Uneven performance of `blst_p1s_mult_pippenger` #235

chfast · 2024-10-31T12:22:38Z

When benchmarking blst_p1s_mult_pippenger I noticed sudden increases in performance at number of points: 64, 128, 256 and further.

The text was updated successfully, but these errors were encountered:

dot-asm · 2024-11-01T11:12:57Z

And what's the issue? :-) But on a more serious note, the keyword is that the tangent becomes more and more moderate, and it depends on how you slice scalars depending on amount of inputs, which is a balancing act. The "scalar-slicing" procedure is prone to rounding errors, which is why the curve is bound to have breaks. Now with this in mind, what's the issue? That the breaks are too big?

chfast · 2024-11-04T13:51:05Z

I just wanted to notify that decision how to slice scalars depending on the number of inputs may be improved. E.g. currently, for our data it is faster to compute MSM for 65 points than for 55.

COLLECTED DATA:
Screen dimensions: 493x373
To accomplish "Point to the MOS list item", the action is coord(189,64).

PROBLEM DESCRIPTION: Reproduce the Pippenger performance thread word for word, from "I just wanted" to "than for 55.". The material plays no part in what follows.

ANSWER TO THIS EXERCISE:
I just wanted to notify that decision how to slice scalars depending on the number of inputs may be improved. E.g. currently, for our data it is faster to compute MSM for 65 points than for 55.